La promesse d’une soirée idyllique

L’année 1810 est marquée par une série de célébrations suite à l’union de l’empereur et de Marie-Louise d’Autriche. Point d’orgue des festivités, un bal est offert par le Prince de Schwarzenberg au couple le 1er juillet, dès leur retour de voyage de noces. C’est l’ambassade d’Autriche, dans l’actuelle rue de la Chaussée-d’Antin, qui est choisie pour accueillir tout le gratin diplomatique, politique et militaire de Paris. Sur les 1 500 invitations envoyées, 2 000 convives ont répondu présent.

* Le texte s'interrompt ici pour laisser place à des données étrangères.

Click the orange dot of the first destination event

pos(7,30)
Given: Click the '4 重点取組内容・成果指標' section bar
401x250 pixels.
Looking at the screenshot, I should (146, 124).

La fête s’annonce magique, grâce notamment à tous les préparatifs : une salle provisoire est construite dans les jardins de l’ambassade, de somptueuses décorations sont installées, au même titre qu’un éblouissant jeu de lumières. Les peintures fraîches des murs sont même enduites d’alcool pour leur permettre de sécher à temps. Le cadre est merveilleux, mais il est aussi hautement inflammable…

Jusqu’au drame

Les convives arrivent en masse sur les lieux une fois la nuit tombée. Danseurs de l’Opéra et feux d’artifices sont les attractions de ce début de soirée. Déjà, une première alerte vient secouer les festivités : un feu d’artifice embrase une étoffe à l’extérieur de la salle et un feu est déclaré. Rapidement, l’architecte Bénard alerte quelques gardes-pompes et parviennent ensemble à faire discrètement mourir les flammes. Le drame est évité de justesse. La fête bat son plein, l’empereur et sa femme font la conversation aux invités de prestige, des pas de danse commencent à être engagés. Pendant l’euphorie générale, la bougie d’un lustre tombe et vient enflammer une draperie. Cette fois-ci, la catastrophe est inévitable, le plafond de la salle peinte à l’alcool s’embrase en quelques secondes dans un fracas terrifiant et les rires laissent place à la panique. La salle entière part en lambeaux, les convives prennent feu et tentent de fuir par tous les moyens. L’empereur et sa femme sont rapidement extraits de ce péril mais le chaos redouble d’intensité : au milieu des cris et des piétinements, certaines convives se battent avec les flammes pour retrouver leurs êtres chers. Les gardes-pompes, alors chargés de de maîtriser la situation, sont complètement désorganisés et submergés. Finalement, la situation se stabilisera vers 4h du matin.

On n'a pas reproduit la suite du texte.